Al final, Navalni obtuvo un muy honorable 27 % de los votos que le impulsó a apuntar más alto. Entiéndase, disputar la presidencia de Rusia al mismísimo Putin. Más de lo que este último podía aguantar. En el programa del opositor figuraban medidas como un impuesto patrimonial a los oligarcas, un salario mínimo mensual y ayudas financieras para los futuros propietarios de viviendas. Medidas que seducían a muchos rusos normales y corrientes.
Es aquí cuando empieza a intensificarse la represión contra Navalny. En un principio, mediante la multiplicación de pequeñas penas carcelarias, de entre 10 y 30 días, para abatirle psicológicamente. Mientras, Navalny denunciaba incansablemente la corrupción que asolaba -y sigue asolando- a la élite dirigente. Empezando incluso por piezas esenciales del régimen: demostró, sin ir más lejos, cómo Dimitri Medvedev, primer ministro entre 2009 y 2013 y primer ministro en repetidas ocasiones, se había hecho con un edificio del siglo XVIII de San Petersburgo equipado con un ascensor de cristal capaz de subir un coche de lujo hasta el salón del propietario. El vídeo, publicado en YouTube, obtuvo 24 millones de visitas, que desembocaron en otra ola de manifestaciones, y no solo en Moscú o en San Petersburgo.
El régimen reaccionó inicialmente decretando la inelegibilidad de Navalni hasta 2028. A continuación, practicó por primera vez los ataques corporales: en 2017, le rociaron un antiséptico verde en los ojos al salir de su oficina. Perdió el 80 % de la visión en un ojo y tuvo que ser operado en Barcelona. En julio de 2019, mientras cumplía una nueva condena, se le hincharon los párpados y se le produjo un absceso en el cuello. Alegó que había sido envenenado.

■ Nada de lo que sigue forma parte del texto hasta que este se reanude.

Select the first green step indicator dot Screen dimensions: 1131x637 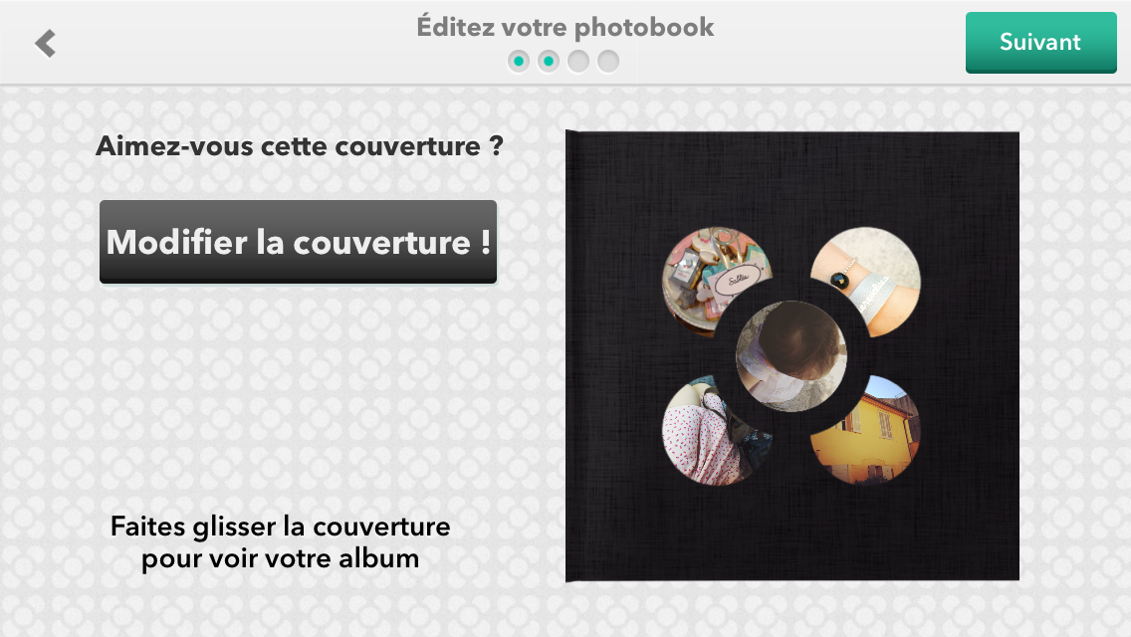click(x=518, y=62)
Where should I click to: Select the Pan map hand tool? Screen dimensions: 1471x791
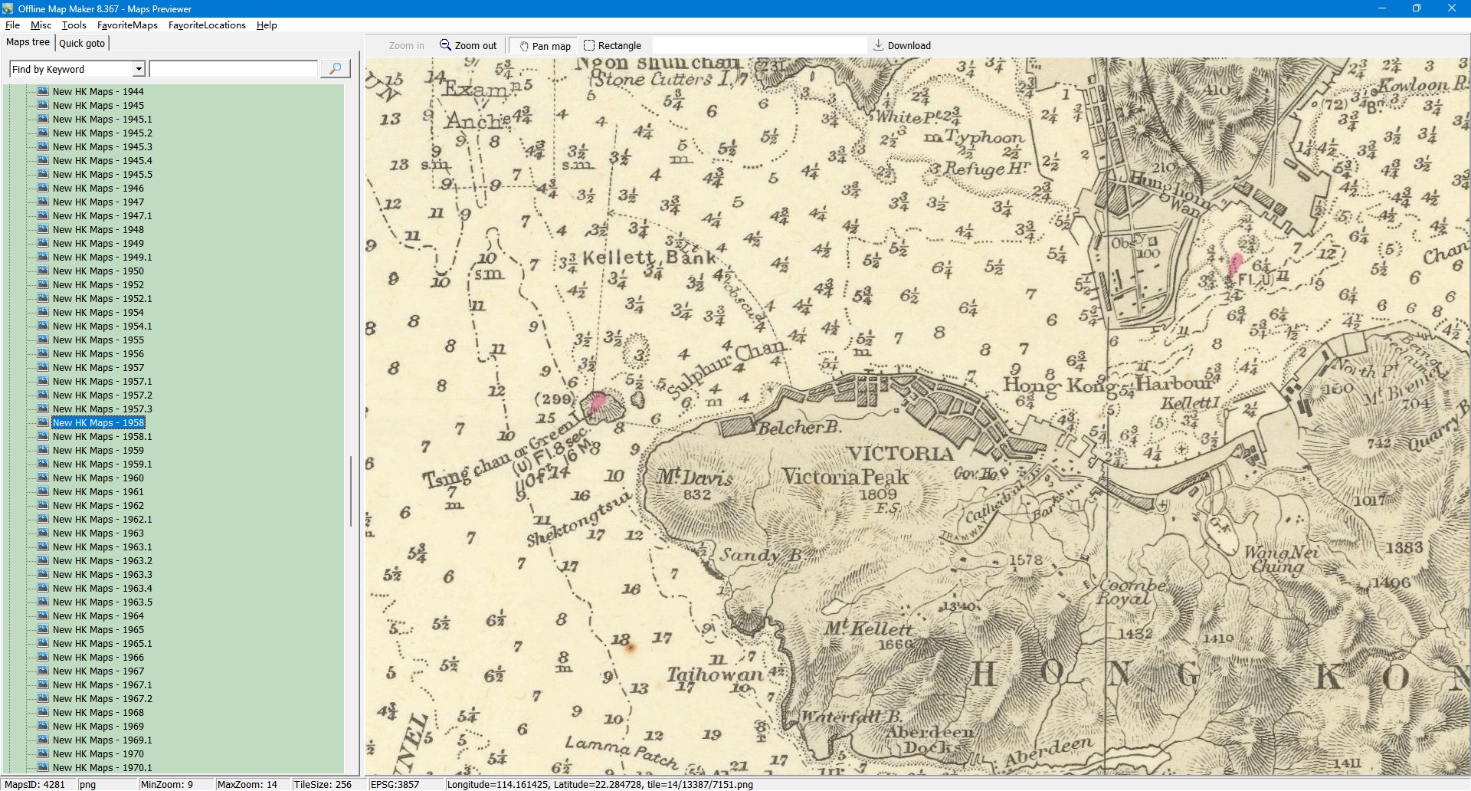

Y tuvo razón: la técnica del envenenamiento se convertiría en una constante hasta acabar con su vida. Navalni rozó la muerte por primera vez en agosto de 2020. Tras haber despegado su avión desde Tomsk –adonde había acudido a visitar a sus seguidores–, empezó a sentir dolores. Le ingresan en Omsk. La opinión pública internacional presiona y logra que le trasladen a Alemania: allí, los médicos descubren que había sido envenenado con descubren que ha sido con Novitchok, un agente nervioso utilizado en el intento de asesinato de Sergei Skripal, antiguo espía ruso refugiado en Londres.
Navalny, de vuelta a Rusia –el Kremlin esperaba que se quedara en Alemania–, es arrestado, pero no se rinde y publica un nuevo vídeo con imágenes del palacio de Putin en el Mar Negro, obligando al sátrapa a desmentirle torpemente.
El envenenamiento va acompañado del acoso judicial: de Moscú es deportado a la «Colonia Penitenciaria Número 2» de Petrov, a 100 kilómetros de la capital. Un lugar terrible en el que pierde la sensibilidad de sus piernas. Condenado a nueve años de prisión por fraude en marzo de 2022, fue juzgado de nuevo en agosto de 2023, esta vez la condena otros 19 años de prisión por «rehabilitación del nazismo» y «extremismo». Nada menos. Fue el principio del fin: en diciembre, se perdió su rastro; ayer, perdió su vida. Putin ya tiene el cadáver de su principal opositor, que solo pedía que Rusia adoptase la democracia liberal.